Using Apache Kafka as a use case, let's examine how a service registry works. Service registry is ideal in this particular use case because Kafka does not provide consumers with the data structure automatically, and Kafka does not provide any data verification. Since Kafka does not parse or even read your data, it does not use up vital resources, and consequently is able to distribute data directly to the consumers very quickly. If Kafka did take the time to verify data, the performance would be much lower. So the lack of data governance is not a problem with Kafka. Just the opposite, it enables one of the main advantages of Kafka: high performance.
However, you must implement some other governance on the structure of the data, to ensure the consuming applications can consume the data properly. The solution is a service registry, which not only provides rules but also enforces them.
Consumers and producers exchange data via Kafka, and using a service registry allows producers and consumers to document, share and agree on the metadata that defines the traffic, from the start, to avoid data-related errors down the road. The metadata is provided in the form of schemas stored in the service registry.
The developer of the producer application registers the schema in the service registry, which then ensures that the producer is adhering to the specifications of its own schema. The service registry will even go so far as to reject bad data that does not conform to the registered schema.
Schemas can be registered by a developer of a specific producer application, as shown in the example above, or they can be registered by an organization for general use among the development team. In this second case, the service registry functions as a library for developers of producer applications, as well as consumer applications.
Meanwhile, developers of consumer applications also utilize the service registry like a library, retrieving schemas so they are able to build applications that consume the data from producer applications. When changes are made to the schema, the service registry provides consumers with the latest updated schema.
A service registry delivers the following advantages to the development team and the business:
Decouple data structure from applications
You can use a service registry to decouple the structure of your data from your applications and to share and manage your data structures and API descriptions at runtime using a REST interface.
Superior data quality
A service registry validates the schema and detects errors in the data to ensure data integrity. The service registry can include rules to ensure that uploaded content is syntactically and semantically valid, and is backward and forward compatible with other versions. However, the service registry will stop a producer from sending bad data that does not conform to the schema.

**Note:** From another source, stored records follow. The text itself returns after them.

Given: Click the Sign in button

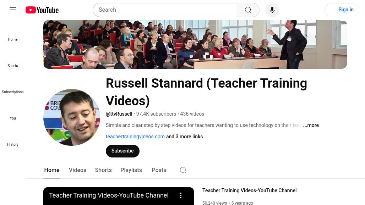Looking at the screenshot, I should [x=342, y=10].
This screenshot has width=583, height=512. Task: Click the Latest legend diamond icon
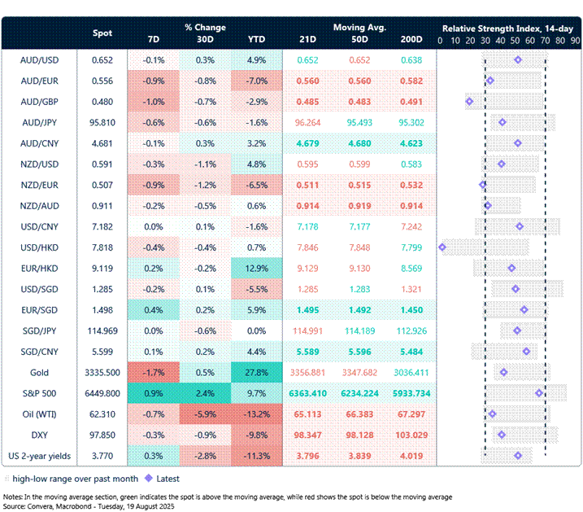click(x=149, y=479)
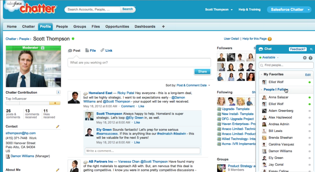Click the chat help question mark icon
This screenshot has width=315, height=172.
click(x=311, y=58)
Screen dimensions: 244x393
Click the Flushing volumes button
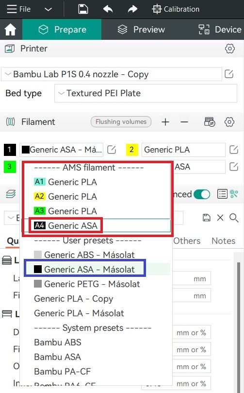tap(121, 122)
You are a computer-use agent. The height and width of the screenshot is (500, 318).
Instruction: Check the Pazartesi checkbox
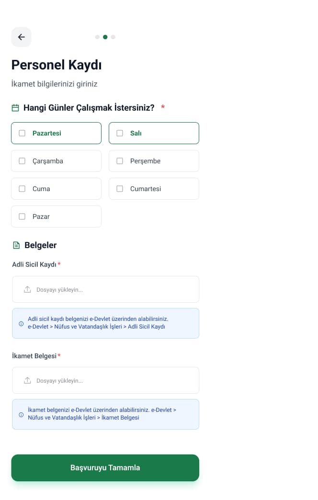22,133
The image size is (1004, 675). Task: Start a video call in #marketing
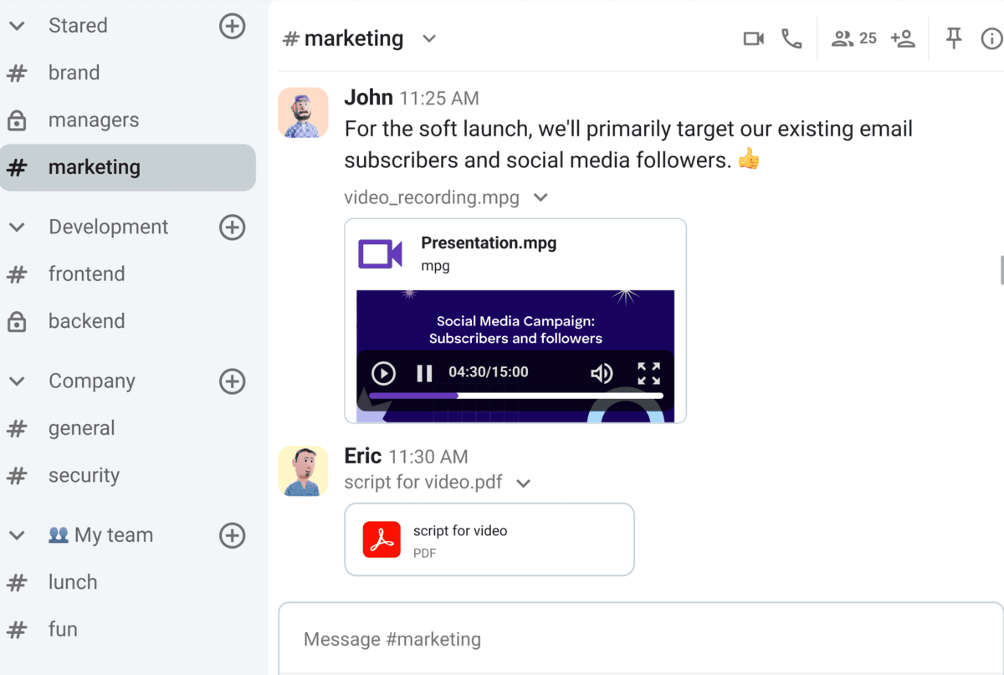752,38

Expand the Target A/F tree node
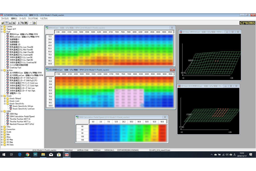(2, 29)
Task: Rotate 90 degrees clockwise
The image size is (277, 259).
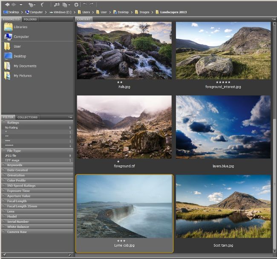Action: tap(91, 4)
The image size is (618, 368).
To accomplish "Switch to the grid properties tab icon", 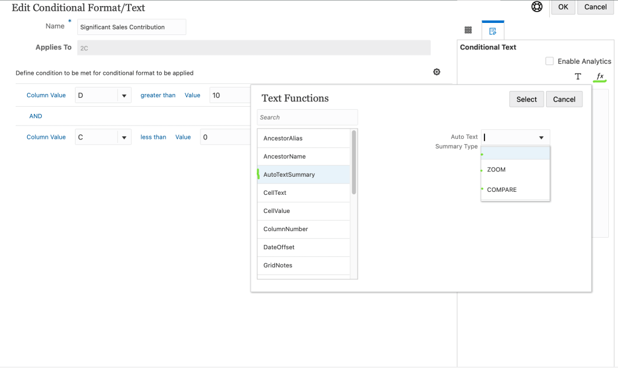I will click(468, 30).
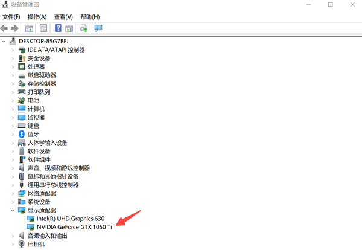
Task: Expand the 蓝牙 category arrow
Action: (13, 134)
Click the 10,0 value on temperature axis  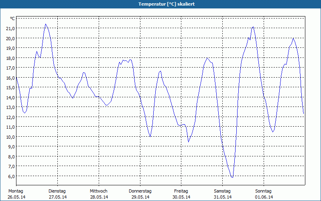[x=10, y=137]
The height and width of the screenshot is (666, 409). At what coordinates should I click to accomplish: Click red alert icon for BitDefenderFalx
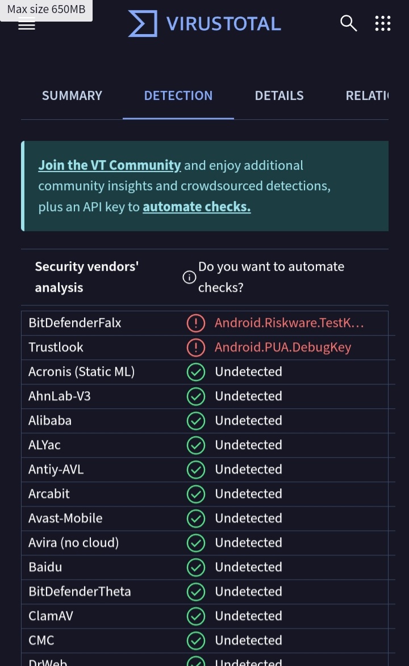point(196,323)
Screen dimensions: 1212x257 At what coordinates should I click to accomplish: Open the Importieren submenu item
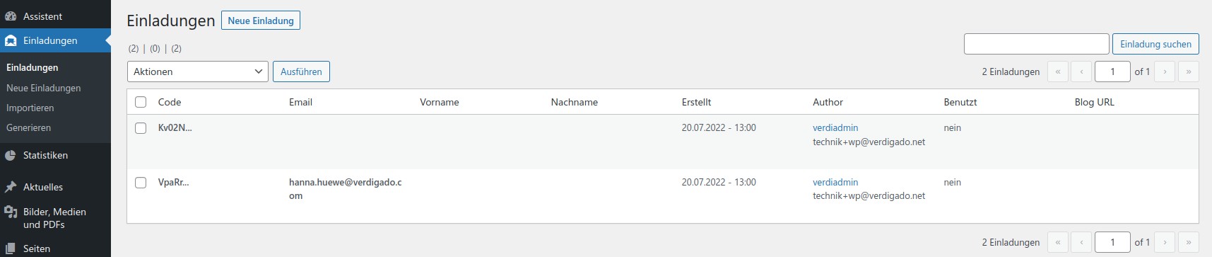pyautogui.click(x=30, y=108)
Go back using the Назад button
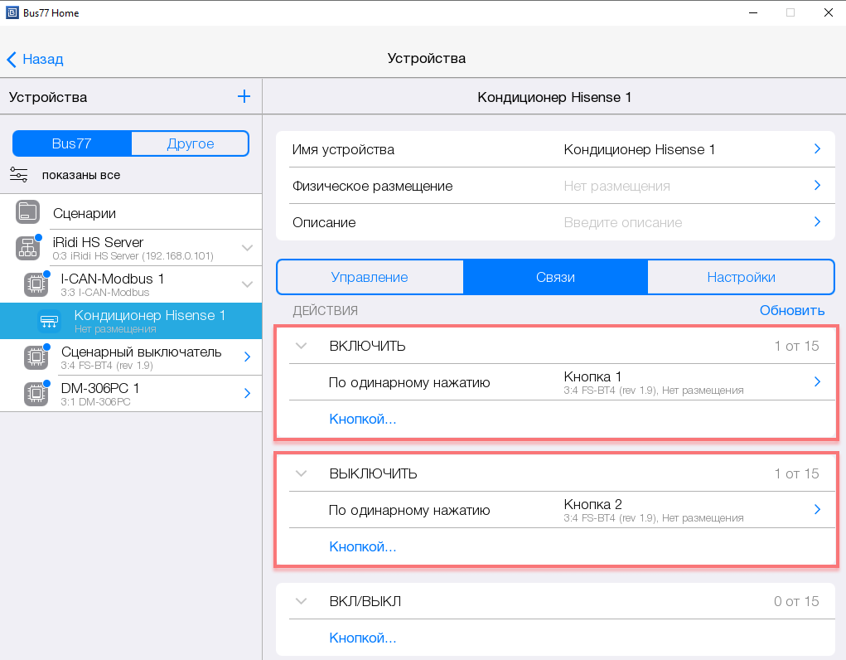 (x=35, y=59)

Single documented source of truth
Service registry provides a single source of the truth, validated and agreed upon by all parties involved.
Increased developer productivity
The service registry enables consistent reuse of schemas and API designs, saving developers time when building a producer or consumer application.
Detecting data-related errors early in the development lifecycle, rather than at runtime, saves on the higher costs of development time incurred when fixing errors downstream in the process.